January 2018

S M T W T F S
  123456
78910111213
14151617181920
21222324252627
28293031   

Style Credit

Expand Cut Tags

No cut tags
pozorvlak: (Default)
Tuesday, April 5th, 2011 01:06 pm
Here are some bits of code I've released recently:

UK mountain weather forecast aggregator


The Mountain Weather Information Service do an excellent job, providing weather forecasts for all the mountain areas in the UK - most weather forecast sites only give forecasts for inhabited areas, and the weather at sea level often differs in interesting ways from the nearby weather at 1000m. However, their site's usability could be better. They assume that you're already in an area and want to know what the weather's going to be like for the next couple of days¹, but it's more normal for me to know what day I'm free to go hillwalking, and to want to know where I'll get the best weather.

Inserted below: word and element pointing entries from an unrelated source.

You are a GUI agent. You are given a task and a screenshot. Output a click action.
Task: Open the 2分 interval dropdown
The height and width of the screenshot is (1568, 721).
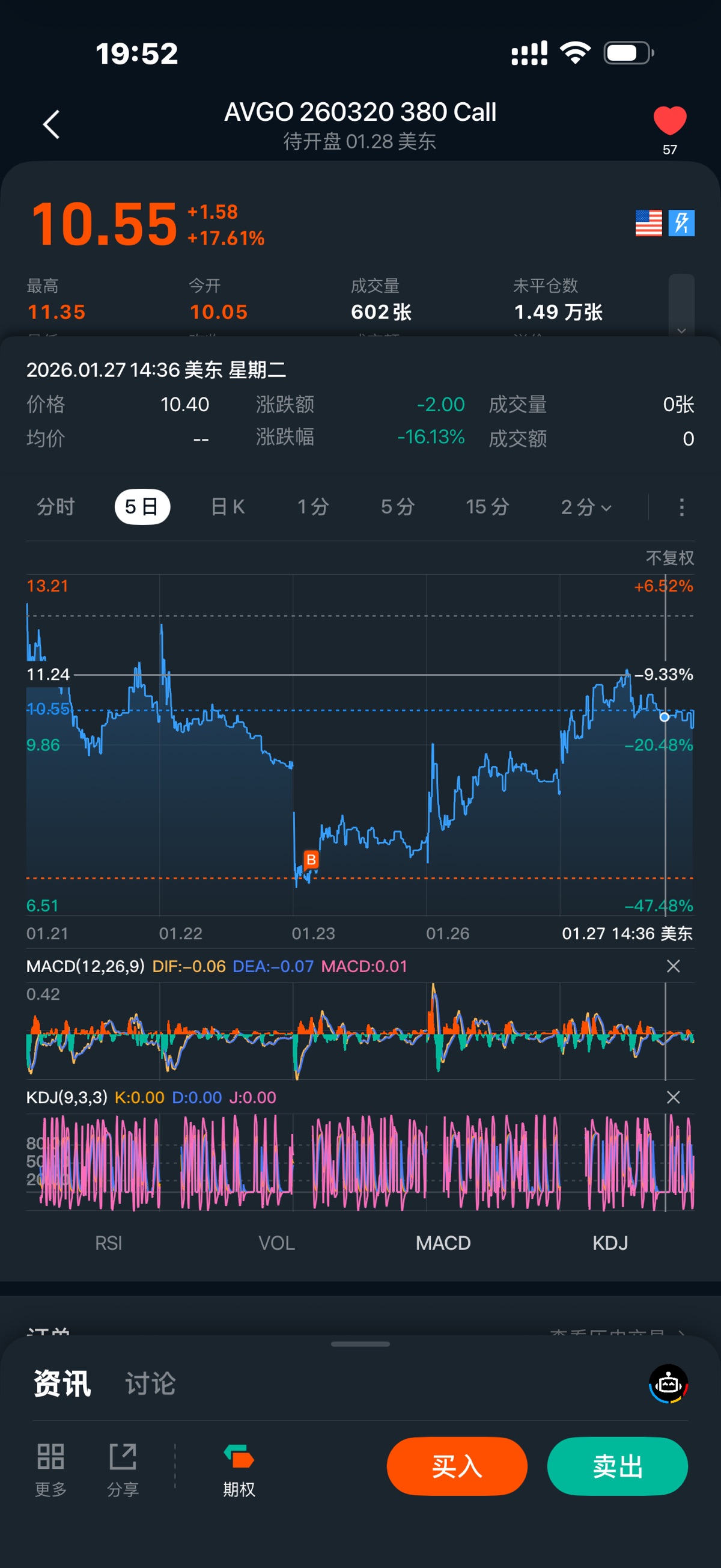[x=585, y=506]
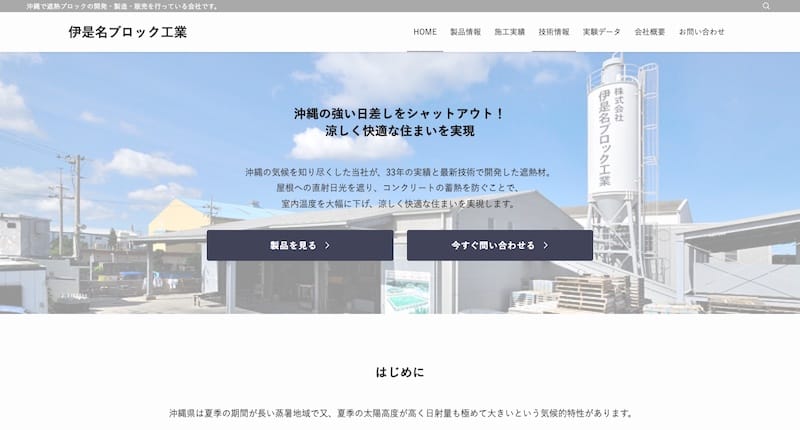
Task: Click the 涼しく快適な住まいを実現 subtitle line
Action: [400, 131]
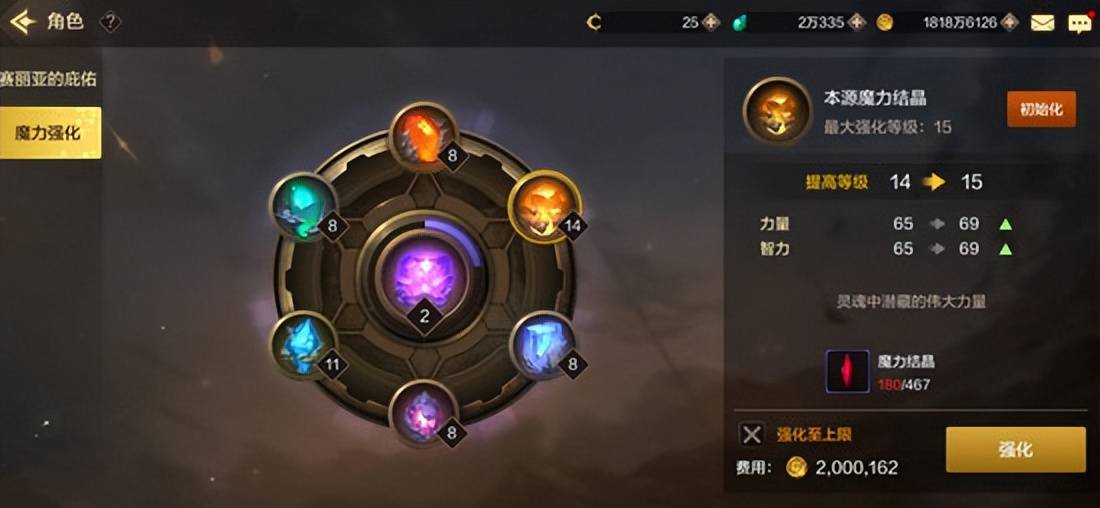This screenshot has width=1100, height=508.
Task: Open the question mark help icon
Action: (x=110, y=22)
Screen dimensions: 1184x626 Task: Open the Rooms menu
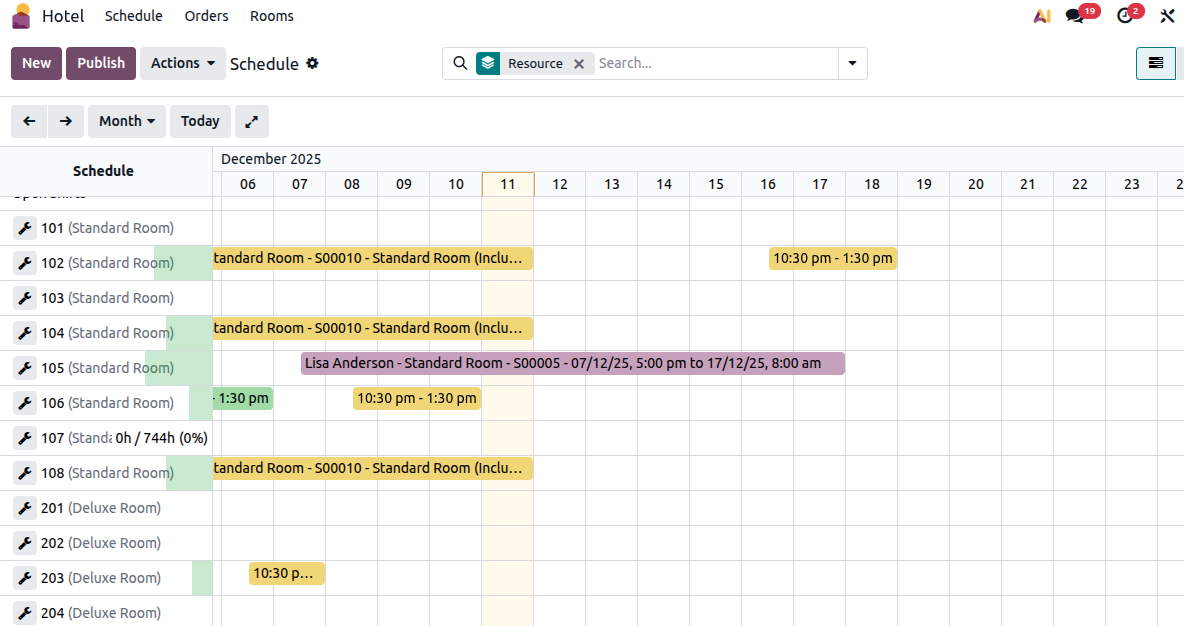(272, 16)
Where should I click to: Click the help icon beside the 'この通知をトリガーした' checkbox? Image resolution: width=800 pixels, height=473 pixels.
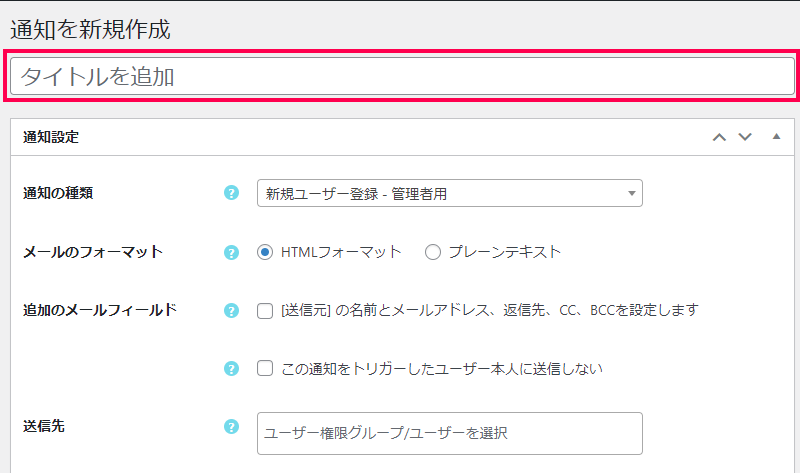tap(232, 368)
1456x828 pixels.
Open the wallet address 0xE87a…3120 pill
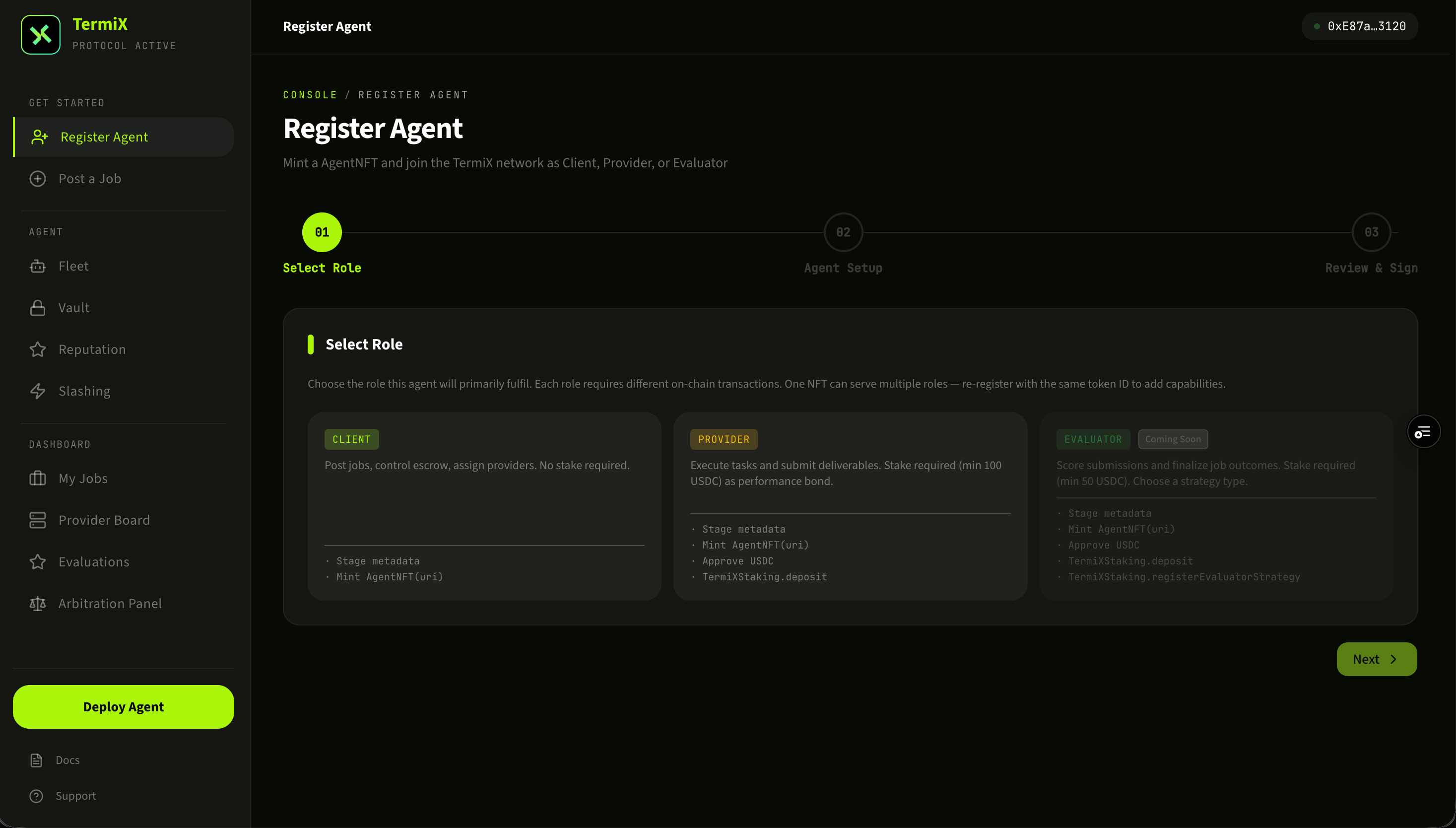click(1359, 26)
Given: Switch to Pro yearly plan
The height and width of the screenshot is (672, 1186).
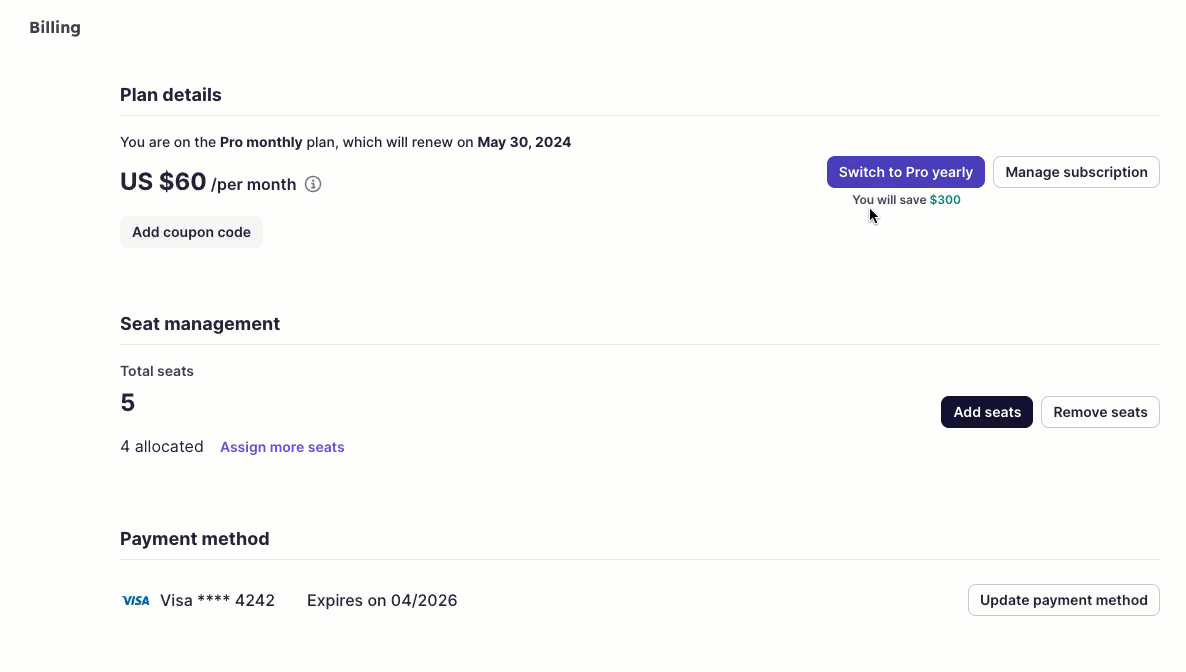Looking at the screenshot, I should pyautogui.click(x=905, y=172).
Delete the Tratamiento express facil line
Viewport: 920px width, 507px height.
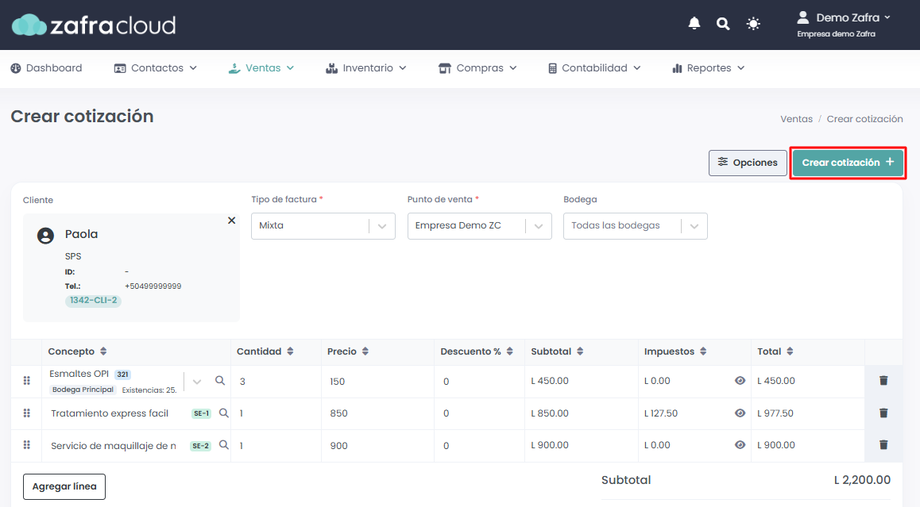pos(883,413)
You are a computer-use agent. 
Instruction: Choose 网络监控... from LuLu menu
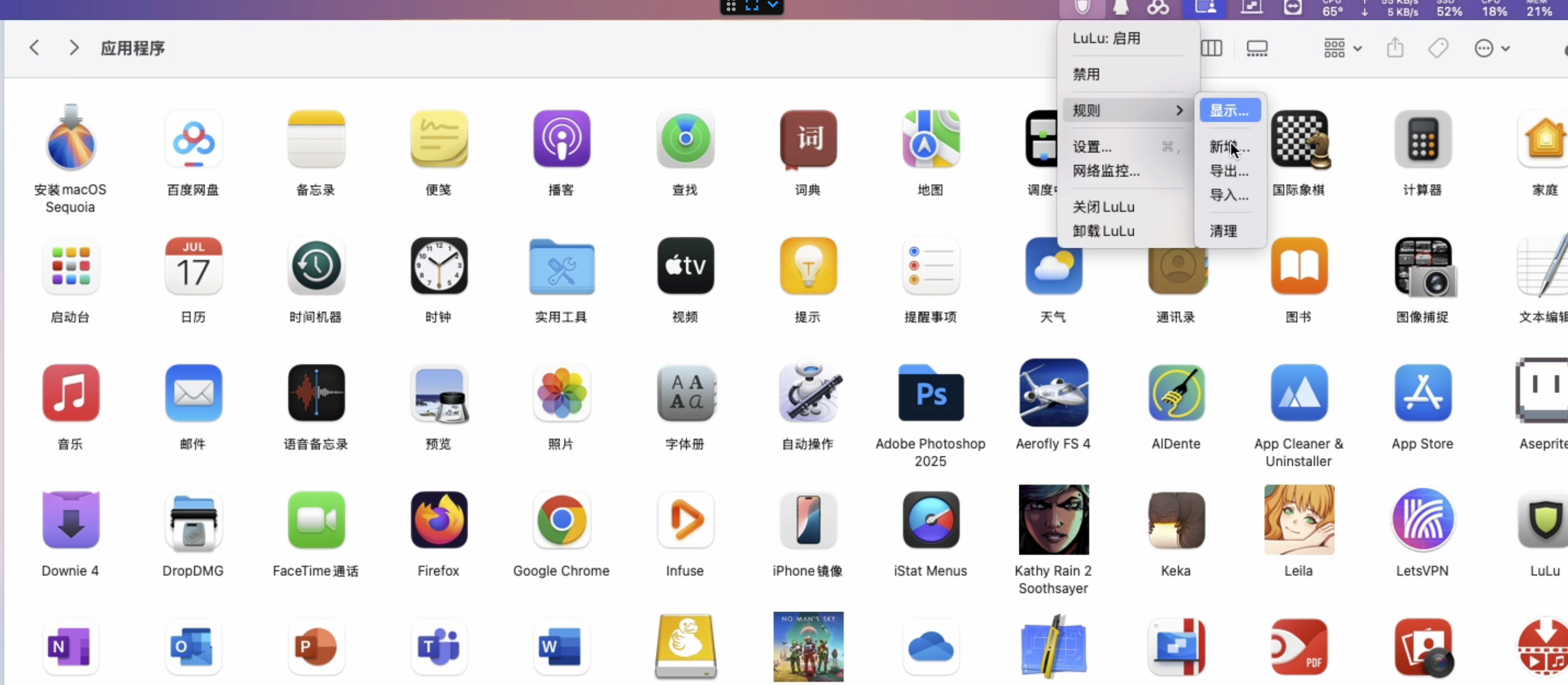[x=1105, y=171]
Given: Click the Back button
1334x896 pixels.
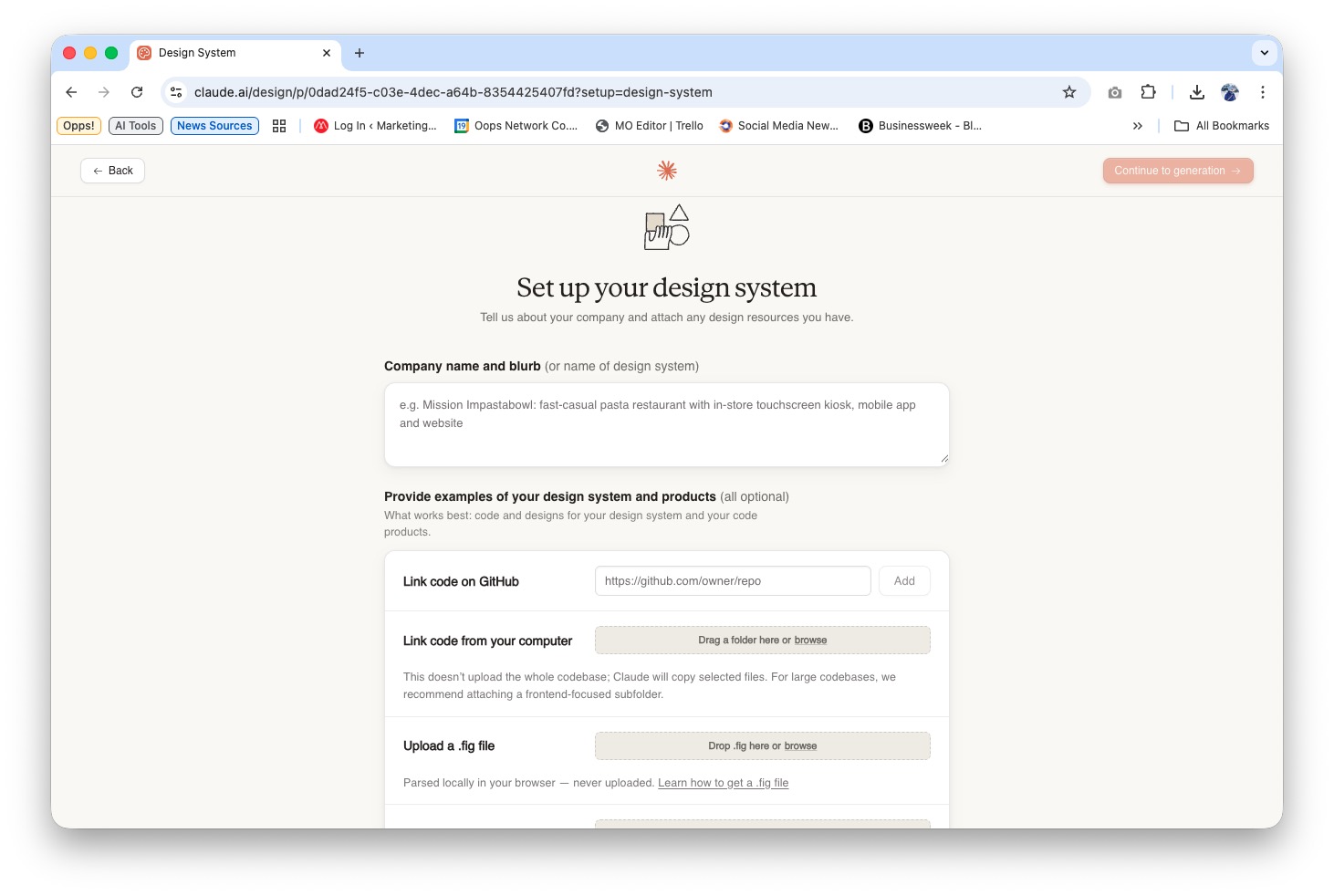Looking at the screenshot, I should [113, 171].

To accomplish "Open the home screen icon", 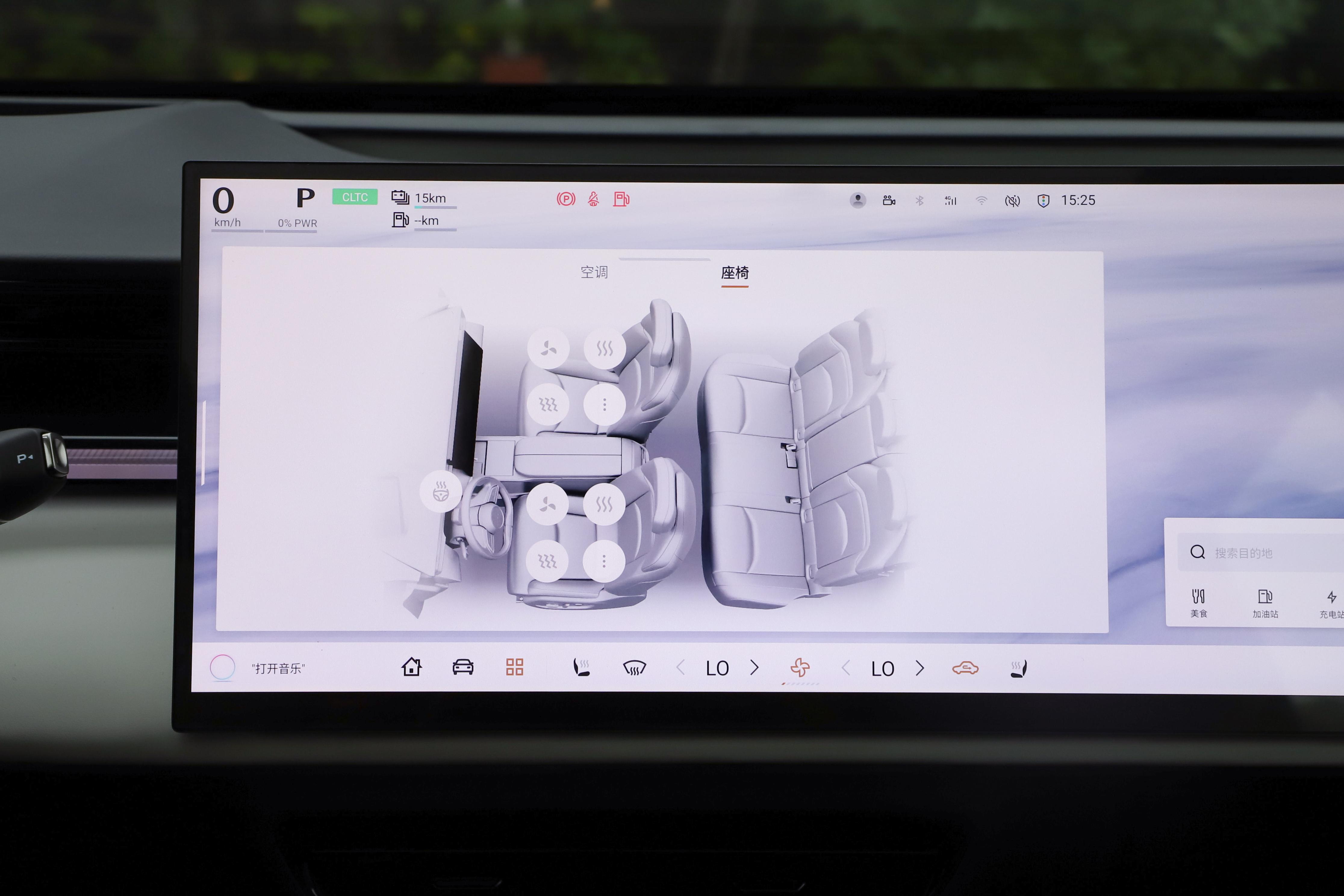I will pyautogui.click(x=412, y=667).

So I decided to write a screen-scraper to gather and collate the information for me. I'd heard great things about Python's BeautifulSoup library and its ability to make sense of non-compliant, real-world HTML, so this seemed like a great excuse to try it out; unfortunately, BeautifulSoup completely failed me, only returning the head of the relevant pages. Fortunately, Afternoon and [livejournal.com profile] ciphergoth were on hand with Python advice; they told me that BeautifulSoup is now largely deprecated in favour of lxml. This proved much better: now all I needed to handle was the (lack of) structure of the pages...

There's a live copy running at mwis.assyrian.org.uk; you can download the source code from GitHub. There are a bunch of improvements that could be made to this code:
  1. The speed isn't too bad, but it could be faster. An obvious improvement is to stop doing eight HTTP GETs in series!
  2. There's no API.
  3. Your geographic options are limited: either the whole UK, or England & Wales, or Scotland. Here in the Central Belt, I'm closer to the English Lake District than I am to the North-West Highlands.
  4. The page design is fugly severely functional. Any design experts wanna suggest improvements? Readability on mobile devices is a major bonus.
  5. MWIS is dependent on sponsorship for their website-running costs, and for the English and Welsh forecasts. I don't want to take bread out of their mouths, so I should probably add yet more heuristics to the scraper to pull out the "please visit our sponsors" links.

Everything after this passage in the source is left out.